▸ Brief:
Please reproduce each of the following entries exactly.

======== Available data ========

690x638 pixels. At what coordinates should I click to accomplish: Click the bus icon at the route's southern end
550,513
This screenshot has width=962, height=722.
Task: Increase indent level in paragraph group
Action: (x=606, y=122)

========

▸ Task answer:
690x638 pixels. At what coordinates should I click to accomplish: Click the bus icon at the route's southern end
550,513
This screenshot has width=962, height=722.
Task: Increase indent level in paragraph group
Action: (x=606, y=122)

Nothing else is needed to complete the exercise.